Настоящему руководителю надо бы здесь перебить хохот и шуточки и ожидание легкомысленной молодежи поскорей увидать пошловатые рисуночки каких-то былых охранников, сейчас очень модные в публике…
Я сказал соседкам:
— Вот для того, чтобы вы могли прийти сюда с хохотом после восьмичасового рабочего дня, здесь на всю жизнь замурованы были люди.
Но они, как тщеславные гусята, ничего не поняли и сказали:
— Этого больше не будет, не бойтесь, гражданин, ведь мы опрокинули царский строй!
Я хотел было объяснить руководителю, что, прежде чем показать одиночную камеру, одиночную баню и, как он выражался, «прочее, все одиночное», — надлежит найти слова, какими бы пронять молодежь, слова, какими бы им в глубину сердца ввести само содержание слов: принудительное бессрочное одиночное заключение.
Но я ничего не сказал, я не мог говорить. Я держался за стенку, чтобы не упасть. Волнение подрезало силы, я не мог угнаться за веселой экскурсией.
Посидев с десять минут на подоконнике, я попал в новую компанию. Четыре старые дамы, приехавшие из провинции, наняли себе ветерана-надзирателя, здешнего старожила чуть не со времен Николая I. Я попросил позволения примкнуть, и мы все, соответственно возрасту, побрели черепашьим шагом.
Я был обрадован этой неспешностью, я мог вживаться в протекшую жизнь. Нет, скажу, как в святцах про мучеников, — житие.
Прежде чем впустить сюда, узника долго морили перед последней железной решеткой. Офицер нарочито задерживался у коменданта, чтобы создать арестанту особое нервное состояние. Затем в караульном помещении с него снимали домашнюю одежду и надевали халат.
Старик-надзиратель — богомольного вида, с елеем в мелких чертах. У него есть гордость профессионала, когда он говорит:
— Я стерег заключенных при двух Александрах и при Николае последнем, стерег при Керенском… вот посудите размах времени.
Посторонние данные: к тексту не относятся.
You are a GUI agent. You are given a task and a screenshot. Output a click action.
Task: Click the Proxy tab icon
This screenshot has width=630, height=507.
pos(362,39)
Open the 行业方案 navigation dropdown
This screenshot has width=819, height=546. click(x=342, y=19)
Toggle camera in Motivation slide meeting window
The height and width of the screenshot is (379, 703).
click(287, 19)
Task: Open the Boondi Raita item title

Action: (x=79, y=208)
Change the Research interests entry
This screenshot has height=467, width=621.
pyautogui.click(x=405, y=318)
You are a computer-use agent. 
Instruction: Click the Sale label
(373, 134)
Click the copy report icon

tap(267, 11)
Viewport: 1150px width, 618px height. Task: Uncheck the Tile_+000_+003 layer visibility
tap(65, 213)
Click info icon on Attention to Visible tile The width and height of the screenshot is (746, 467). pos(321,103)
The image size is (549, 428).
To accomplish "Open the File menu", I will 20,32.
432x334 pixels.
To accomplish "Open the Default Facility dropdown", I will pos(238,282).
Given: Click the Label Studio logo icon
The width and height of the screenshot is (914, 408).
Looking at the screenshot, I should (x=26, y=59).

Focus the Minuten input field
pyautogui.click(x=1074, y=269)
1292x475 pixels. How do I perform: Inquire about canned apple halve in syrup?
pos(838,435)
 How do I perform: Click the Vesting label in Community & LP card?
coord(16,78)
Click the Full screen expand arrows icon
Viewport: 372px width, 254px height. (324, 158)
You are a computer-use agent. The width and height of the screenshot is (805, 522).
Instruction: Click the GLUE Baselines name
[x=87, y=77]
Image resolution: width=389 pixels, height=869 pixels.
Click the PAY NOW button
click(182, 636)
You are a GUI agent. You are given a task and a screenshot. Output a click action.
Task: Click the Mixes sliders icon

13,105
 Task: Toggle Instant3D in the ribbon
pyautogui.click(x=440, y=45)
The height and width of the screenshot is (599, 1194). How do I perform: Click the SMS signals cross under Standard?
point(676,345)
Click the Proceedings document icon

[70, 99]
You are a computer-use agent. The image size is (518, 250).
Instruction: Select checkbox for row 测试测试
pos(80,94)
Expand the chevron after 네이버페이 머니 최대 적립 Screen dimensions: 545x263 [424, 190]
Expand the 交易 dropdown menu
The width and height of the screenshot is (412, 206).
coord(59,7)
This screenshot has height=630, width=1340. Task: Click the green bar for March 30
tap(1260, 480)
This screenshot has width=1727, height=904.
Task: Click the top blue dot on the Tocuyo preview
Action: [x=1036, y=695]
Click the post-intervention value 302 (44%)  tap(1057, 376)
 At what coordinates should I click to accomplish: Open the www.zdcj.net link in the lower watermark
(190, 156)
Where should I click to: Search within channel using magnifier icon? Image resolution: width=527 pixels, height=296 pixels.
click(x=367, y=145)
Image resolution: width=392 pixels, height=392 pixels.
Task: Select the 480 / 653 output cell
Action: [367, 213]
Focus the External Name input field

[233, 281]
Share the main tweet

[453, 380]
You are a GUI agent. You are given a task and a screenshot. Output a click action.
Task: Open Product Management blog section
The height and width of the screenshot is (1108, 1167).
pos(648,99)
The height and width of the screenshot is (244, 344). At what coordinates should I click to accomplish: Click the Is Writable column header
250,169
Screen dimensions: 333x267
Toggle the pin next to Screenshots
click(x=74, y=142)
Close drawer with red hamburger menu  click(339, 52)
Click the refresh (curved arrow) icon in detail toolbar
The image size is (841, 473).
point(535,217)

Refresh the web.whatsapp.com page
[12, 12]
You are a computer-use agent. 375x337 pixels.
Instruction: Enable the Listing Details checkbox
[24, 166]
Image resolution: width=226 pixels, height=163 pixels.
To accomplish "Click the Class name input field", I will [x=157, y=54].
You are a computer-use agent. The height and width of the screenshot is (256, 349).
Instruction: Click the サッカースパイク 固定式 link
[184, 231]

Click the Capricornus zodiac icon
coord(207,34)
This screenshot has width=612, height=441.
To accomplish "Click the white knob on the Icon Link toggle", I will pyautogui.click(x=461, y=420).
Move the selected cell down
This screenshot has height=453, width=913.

А почему уцелел в одном месте? Никому зла не делал, закон исполнял. Прикажут: «Гляди в глазок!» — я и гляжу. Арестант рассердится да в уголок, я его не дразню, отойду. А потом снова. А чтоб Фигнер не стучала соседям, мы ее отсадили промеж двух пустых кладовых, — вот, неугодно ли взглянуть? Она ножкой топнет, а внизу, как с боков, — никого-с!
Он говорил, как добрый дедушка про шалость внучат. Так в римском форуме с добродушным достоинством говорит опытный гид, гордясь перед иностранцами анекдотами древних времен. И как там путешественники, жадные к жестоким волнениям, не стесняясь меня, старика, потные от любопытства, приставали к надзирателю и эти женщины:
— А правда, что бывали тут избиения? А чем вы их тут били, куда?
Надзиратель с неудовольствием отрицал избиения; он стремился отвести внимание дам на заботу начальников:
— Вот, изволите видеть, мы сойдем этой лестничкой в сад, обратите, между прочим, внимание: к перилам приделан сплошной высокий забор — как бы вы думали, на какой именно предмет?
И, наслаждаясь недоумением, со своей стариковской улыбкой он сказал:
— Очень просто, это затем, чтобы политическим убиться не дать. Были случаи, были, — хитрый народ! И кому бы сидеть надо годы, он норовит собственный срок сократить. Очень просто: через лесенку в пролет да на голову.